• Problem: Rewrite the lines from the start of the items through the line that contains "This screenshot has" as a numbered list, omitting any blank lines.

[[ Dataset content open ]]

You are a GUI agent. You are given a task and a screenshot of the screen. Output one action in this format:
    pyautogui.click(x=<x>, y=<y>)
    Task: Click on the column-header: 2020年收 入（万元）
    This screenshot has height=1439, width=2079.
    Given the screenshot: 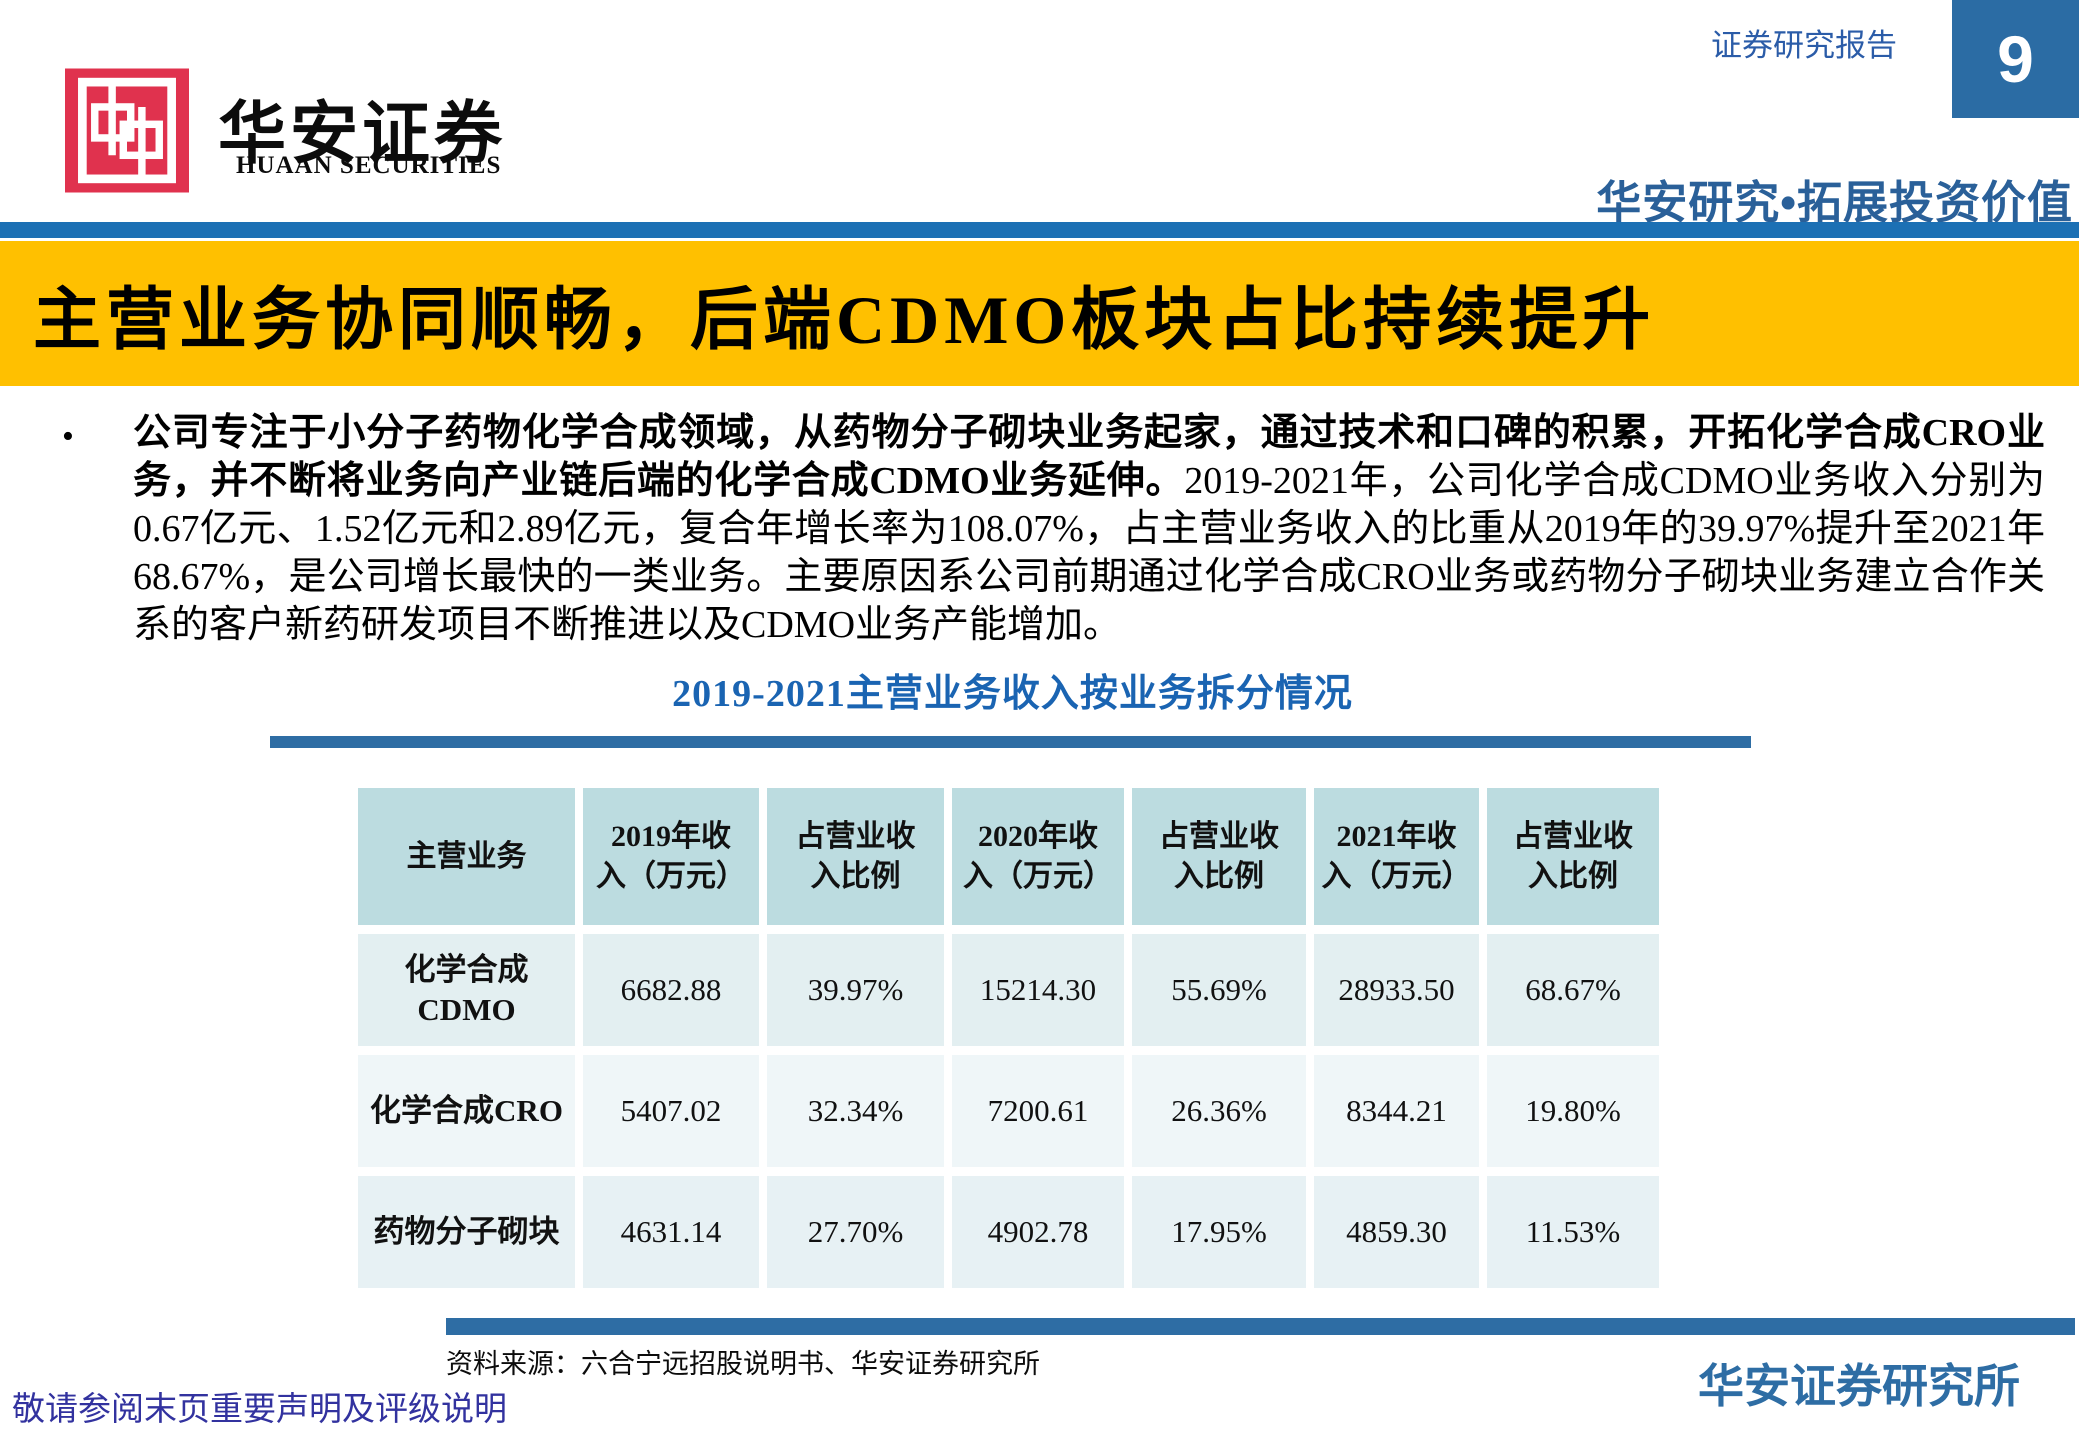 What is the action you would take?
    pyautogui.click(x=1038, y=856)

[[ Dataset content closed ]]

• Task solution:
1. You are a GUI agent. You are given a task and a screenshot of the screen. Output one action in this format:
2.     pyautogui.click(x=<x>, y=<y>)
3.     Task: Click on the column-header: 2020年收 入（万元）
4.     This screenshot has height=1439, width=2079.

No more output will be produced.